- Opening Delimiter -

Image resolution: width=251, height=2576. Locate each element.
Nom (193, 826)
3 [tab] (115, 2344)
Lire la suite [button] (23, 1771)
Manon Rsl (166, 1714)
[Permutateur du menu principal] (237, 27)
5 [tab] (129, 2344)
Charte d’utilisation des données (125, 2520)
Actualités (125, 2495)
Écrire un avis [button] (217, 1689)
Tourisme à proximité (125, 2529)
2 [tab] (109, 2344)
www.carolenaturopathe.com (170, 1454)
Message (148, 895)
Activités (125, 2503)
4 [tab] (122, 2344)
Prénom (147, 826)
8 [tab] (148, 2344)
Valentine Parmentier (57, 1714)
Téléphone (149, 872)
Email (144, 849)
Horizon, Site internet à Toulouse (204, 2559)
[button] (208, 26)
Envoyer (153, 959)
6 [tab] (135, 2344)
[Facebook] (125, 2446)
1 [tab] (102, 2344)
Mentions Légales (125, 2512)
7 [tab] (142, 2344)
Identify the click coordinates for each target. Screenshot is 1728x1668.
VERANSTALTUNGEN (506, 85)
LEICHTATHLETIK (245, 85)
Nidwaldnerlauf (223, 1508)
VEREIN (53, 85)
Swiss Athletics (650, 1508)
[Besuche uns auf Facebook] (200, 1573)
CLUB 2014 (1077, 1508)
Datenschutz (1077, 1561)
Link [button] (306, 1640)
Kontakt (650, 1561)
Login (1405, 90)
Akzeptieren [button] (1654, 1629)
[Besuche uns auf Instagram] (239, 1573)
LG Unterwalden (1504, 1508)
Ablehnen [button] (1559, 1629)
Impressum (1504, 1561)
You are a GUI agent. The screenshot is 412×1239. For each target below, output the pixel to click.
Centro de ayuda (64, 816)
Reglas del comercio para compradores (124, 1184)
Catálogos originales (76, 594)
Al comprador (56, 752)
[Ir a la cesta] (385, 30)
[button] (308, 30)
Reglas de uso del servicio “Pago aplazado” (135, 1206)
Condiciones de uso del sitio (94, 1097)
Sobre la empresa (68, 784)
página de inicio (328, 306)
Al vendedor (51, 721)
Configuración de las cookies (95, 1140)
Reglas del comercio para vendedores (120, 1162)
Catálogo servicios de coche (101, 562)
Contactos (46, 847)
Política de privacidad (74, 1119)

- Closing Delimiter -

• [WHAT THE TASK ASKS]
Set down the data exactly.

• [TASK SOLUTION]
Image resolution: width=251, height=2576. Locate each element.
Nom (193, 826)
3 [tab] (115, 2344)
Lire la suite [button] (23, 1771)
Manon Rsl (166, 1714)
[Permutateur du menu principal] (237, 27)
5 [tab] (129, 2344)
Charte d’utilisation des données (125, 2520)
Actualités (125, 2495)
Écrire un avis [button] (217, 1689)
Tourisme à proximité (125, 2529)
2 [tab] (109, 2344)
www.carolenaturopathe.com (170, 1454)
Message (148, 895)
Activités (125, 2503)
4 [tab] (122, 2344)
Prénom (147, 826)
8 [tab] (148, 2344)
Valentine Parmentier (57, 1714)
Téléphone (149, 872)
Email (144, 849)
Horizon, Site internet à Toulouse (204, 2559)
[button] (208, 26)
Envoyer (153, 959)
6 [tab] (135, 2344)
[Facebook] (125, 2446)
1 [tab] (102, 2344)
Mentions Légales (125, 2512)
7 [tab] (142, 2344)
Identify the click coordinates for each target. Screenshot is 1728x1668.
VERANSTALTUNGEN (506, 85)
LEICHTATHLETIK (245, 85)
Nidwaldnerlauf (223, 1508)
VEREIN (53, 85)
Swiss Athletics (650, 1508)
[Besuche uns auf Facebook] (200, 1573)
CLUB 2014 (1077, 1508)
Datenschutz (1077, 1561)
Link [button] (306, 1640)
Kontakt (650, 1561)
Login (1405, 90)
Akzeptieren [button] (1654, 1629)
[Besuche uns auf Instagram] (239, 1573)
LG Unterwalden (1504, 1508)
Ablehnen [button] (1559, 1629)
Impressum (1504, 1561)
You are a GUI agent. The screenshot is 412×1239. For each target below, output the pixel to click.
Centro de ayuda (64, 816)
Reglas del comercio para compradores (124, 1184)
Catálogos originales (76, 594)
Al comprador (56, 752)
[Ir a la cesta] (385, 30)
[button] (308, 30)
Reglas de uso del servicio “Pago aplazado” (135, 1206)
Condiciones de uso del sitio (94, 1097)
Sobre la empresa (68, 784)
página de inicio (328, 306)
Al vendedor (51, 721)
Configuración de las cookies (95, 1140)
Reglas del comercio para vendedores (120, 1162)
Catálogo servicios de coche (101, 562)
Contactos (46, 847)
Política de privacidad (74, 1119)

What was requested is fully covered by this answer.